#### Aim:
How many lines in the listing contain the word "menu"? Reply with the number only.

#### Provided records:
◇ ◇ ◇ ◇

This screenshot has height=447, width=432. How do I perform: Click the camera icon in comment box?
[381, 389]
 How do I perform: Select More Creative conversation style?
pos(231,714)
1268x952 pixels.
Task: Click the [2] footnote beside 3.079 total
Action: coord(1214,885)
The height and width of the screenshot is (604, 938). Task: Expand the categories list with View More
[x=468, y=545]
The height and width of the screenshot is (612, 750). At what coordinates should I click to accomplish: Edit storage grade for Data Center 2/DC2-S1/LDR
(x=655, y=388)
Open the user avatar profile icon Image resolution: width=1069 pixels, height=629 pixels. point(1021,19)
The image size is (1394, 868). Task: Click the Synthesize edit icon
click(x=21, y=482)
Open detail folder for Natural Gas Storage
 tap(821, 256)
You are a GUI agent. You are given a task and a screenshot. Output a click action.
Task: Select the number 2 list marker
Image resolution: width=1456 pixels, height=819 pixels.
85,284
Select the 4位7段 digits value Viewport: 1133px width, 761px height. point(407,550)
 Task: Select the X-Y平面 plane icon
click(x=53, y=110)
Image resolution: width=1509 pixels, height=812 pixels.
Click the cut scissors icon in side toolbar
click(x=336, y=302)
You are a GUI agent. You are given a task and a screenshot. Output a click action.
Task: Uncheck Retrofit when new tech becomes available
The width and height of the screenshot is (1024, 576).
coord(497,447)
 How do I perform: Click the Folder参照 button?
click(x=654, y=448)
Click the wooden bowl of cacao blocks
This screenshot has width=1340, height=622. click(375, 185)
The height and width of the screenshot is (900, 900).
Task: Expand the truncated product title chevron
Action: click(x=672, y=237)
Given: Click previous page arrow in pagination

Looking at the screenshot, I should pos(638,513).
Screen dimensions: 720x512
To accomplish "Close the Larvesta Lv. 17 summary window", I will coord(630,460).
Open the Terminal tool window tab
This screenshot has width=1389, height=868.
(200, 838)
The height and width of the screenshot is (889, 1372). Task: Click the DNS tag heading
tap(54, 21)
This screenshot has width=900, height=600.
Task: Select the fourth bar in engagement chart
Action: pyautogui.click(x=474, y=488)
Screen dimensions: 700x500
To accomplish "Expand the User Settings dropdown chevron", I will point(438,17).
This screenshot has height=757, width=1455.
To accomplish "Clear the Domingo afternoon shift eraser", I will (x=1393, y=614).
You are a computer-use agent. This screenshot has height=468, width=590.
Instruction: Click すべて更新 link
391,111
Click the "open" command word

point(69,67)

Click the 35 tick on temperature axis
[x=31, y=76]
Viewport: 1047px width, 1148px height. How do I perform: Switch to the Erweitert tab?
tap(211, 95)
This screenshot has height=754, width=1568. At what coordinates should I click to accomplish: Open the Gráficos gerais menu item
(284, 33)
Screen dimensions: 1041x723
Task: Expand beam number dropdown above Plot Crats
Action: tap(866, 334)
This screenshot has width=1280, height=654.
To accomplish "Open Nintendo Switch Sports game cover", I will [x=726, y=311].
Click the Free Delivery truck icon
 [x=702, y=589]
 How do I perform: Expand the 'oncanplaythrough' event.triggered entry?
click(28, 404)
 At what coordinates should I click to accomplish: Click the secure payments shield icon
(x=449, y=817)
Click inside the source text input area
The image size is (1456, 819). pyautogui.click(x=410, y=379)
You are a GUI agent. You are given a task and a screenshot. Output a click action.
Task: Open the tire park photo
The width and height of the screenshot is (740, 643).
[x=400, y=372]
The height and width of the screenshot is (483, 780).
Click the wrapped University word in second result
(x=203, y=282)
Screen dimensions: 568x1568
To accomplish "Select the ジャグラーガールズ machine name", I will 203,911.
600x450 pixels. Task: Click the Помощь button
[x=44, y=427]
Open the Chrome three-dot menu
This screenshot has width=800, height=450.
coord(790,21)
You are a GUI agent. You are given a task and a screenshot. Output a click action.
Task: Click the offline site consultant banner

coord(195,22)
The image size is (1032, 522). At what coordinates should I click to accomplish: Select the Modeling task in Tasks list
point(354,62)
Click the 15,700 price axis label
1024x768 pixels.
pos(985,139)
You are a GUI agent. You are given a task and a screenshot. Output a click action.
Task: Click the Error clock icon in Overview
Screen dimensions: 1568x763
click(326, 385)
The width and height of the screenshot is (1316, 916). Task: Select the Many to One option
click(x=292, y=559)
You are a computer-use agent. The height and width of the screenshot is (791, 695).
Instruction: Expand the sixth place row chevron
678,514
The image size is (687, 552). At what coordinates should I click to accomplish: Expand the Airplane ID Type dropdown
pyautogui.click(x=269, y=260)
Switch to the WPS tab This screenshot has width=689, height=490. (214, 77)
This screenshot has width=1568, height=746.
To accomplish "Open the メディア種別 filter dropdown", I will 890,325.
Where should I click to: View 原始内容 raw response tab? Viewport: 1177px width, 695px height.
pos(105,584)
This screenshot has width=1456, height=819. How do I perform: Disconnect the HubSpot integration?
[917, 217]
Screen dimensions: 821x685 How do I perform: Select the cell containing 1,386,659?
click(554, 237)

◇ ◇ ◇ ◇

#### Expected answer:
2